I like the idea of bad ass unicorns. They represent the divine feminine power that nurtures all living things. A few years ago, I saw the above image, “when I look in the mirror, I see a unicorn, a bad ass unicorn.” I loved it because it was creative and funny. Not all unicorns flew on angel wings and pooped rainbows. For me unicorns are a combination of magic, mystery and color with a dash of defiance. They also poof around.
Over the last nine months, my mantra has been, I am a bad ass unicorn. I can do this. And trust me, I’ve done a lot of hard things. You see, in January, this sparkling unicorn was diagnosed with a rare form of brain cancer. I remember when my surgeon said the words “it’s cancer” because I stopped breathing. My heart rate climbed as my brain was bending to comprehend. It sucked. And yet, I continued to find joy and sparkle while the words “it’s cancer” settled. People would discover the news and relay their heartfelt condolences. They would look at me like they could see my shinny purple horn when I said, “I’ll be okay.”
My obscure and rare cancer (.4 percent of cancers) has unicorn properties because it was difficult to obtain. And yet, I managed. If I am honest it’s been nine months and I am not certain the pathology report is correct. But that’s what bad ass unicorns do, they rarely believe anything one hundred percent. I like to leave room for a little doubt. I think it helps hope burn brighter.
I’ve become far more defiant with the medical establishment. I’m not unkind, I just don’t accept ever thing they tell me. I remember telling a doctor that I accepted the diagnosis but not the prognosis. He reacted a little stunned and smug. The unicorn in me laughed at him. I have read over one hundred scientific articles (and counting) about my type of tumor. What I found was conflicting information and unsubstantiated statistical information. A twenty to fifty percent chance of anything is not a meaningful statistic. Going back through twenty years of medical records is not the same as clinical trials. Because my cancer is so rare, I doubt I see a clinical trial anytime soon.
I took control and put together a team that I valued and trusted. You will meet each of them in the coming months. I have a primary doctor, acupuncturist, neurologist, healer, herbalist, functional medicine doctor, neuro-surgeon and neuro-oncologist. These are my helpers and truth be told they are probably unicorns too. I’ve witnessed them sparkle.

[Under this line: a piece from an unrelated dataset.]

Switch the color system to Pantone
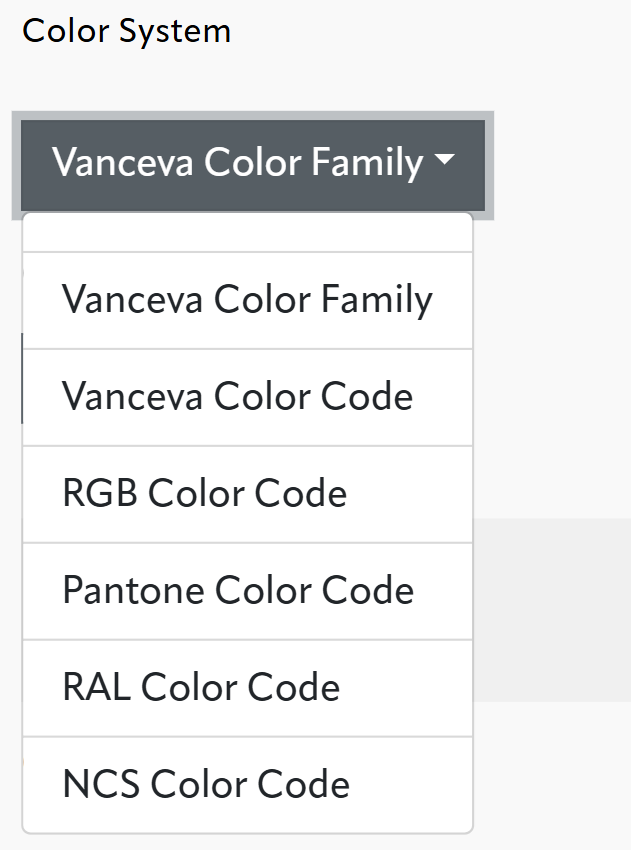This screenshot has width=631, height=850. click(x=237, y=590)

Having a team is great but I have my part too. It amazes me how many people I have met who have cancer and depend entirely on their doctors. I figured if I was gonna live long and prosper I had a part to play. I fuel my body on organic veggies, good fat and lean protein. I exercise because it gives my body oxygen and cancer hates oxygen. I pray and meditate every day. I practice gratitude every day, even if it’s a shit day. I stay connected to my family and friends. AND of course, I use creativity to find new ways to poof cancer and take care of myself. As of today, I have poofed cancer and am doing very well.

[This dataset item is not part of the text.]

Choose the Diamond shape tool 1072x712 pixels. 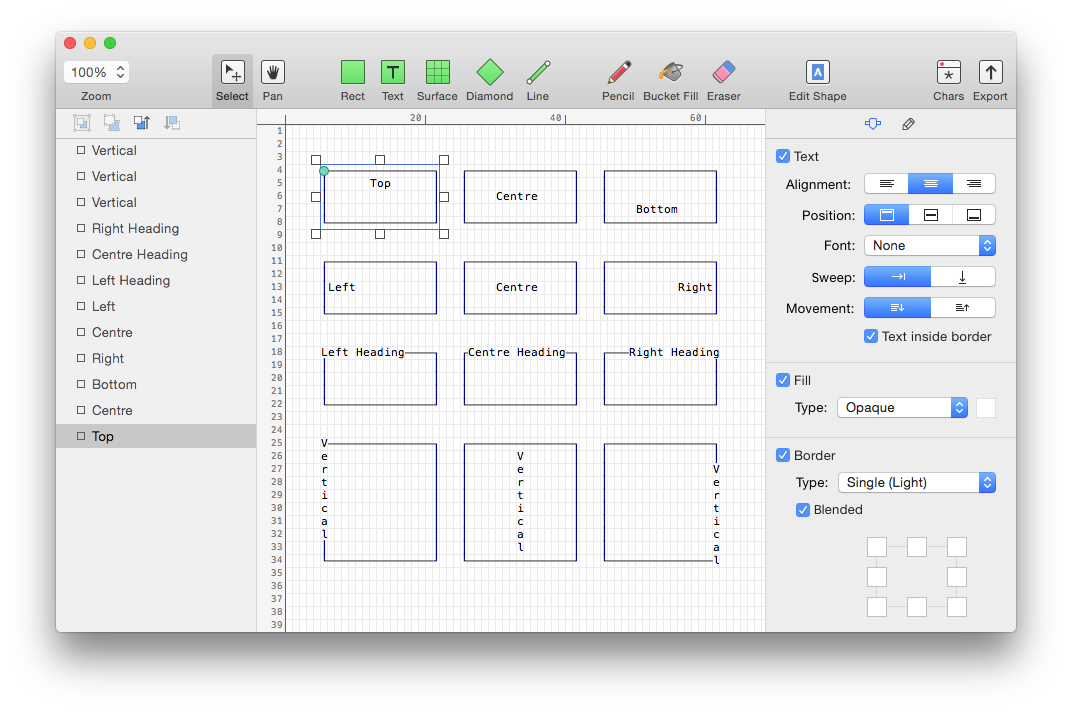(489, 73)
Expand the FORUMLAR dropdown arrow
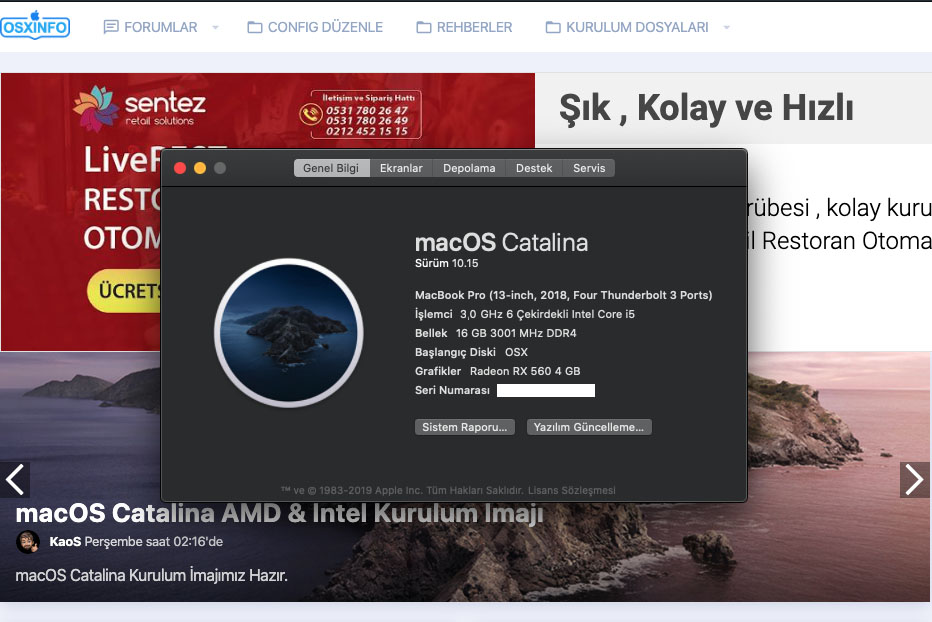Image resolution: width=932 pixels, height=622 pixels. point(215,27)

Which brings me to the word “poofing” as in go away. Early on I would cringe when people used words like fight, war, battle and warrior. These words place an emphasis on winning and losing. For me, this language can invite suffering. I went through a hard surgery, physical therapy and radiation. I worked hard and chose not to “suffer” but to look for joy. There is no winning or losing. Every single one of us has cancer cells in our bodies. The truth is every single one of us will die. That’s not losing. That’s life.
Poofing cancer is about sharing ideas, resources, insights about my journey. My biggest hope is that it can help someone else. As a coach I love helping people.
You don’t have to have cancer to gain from this blog. Maybe you have a different health issue or just want a little inspiration and hope. Or maybe you are a bad ass unicorn too and are just curious. It’s all good.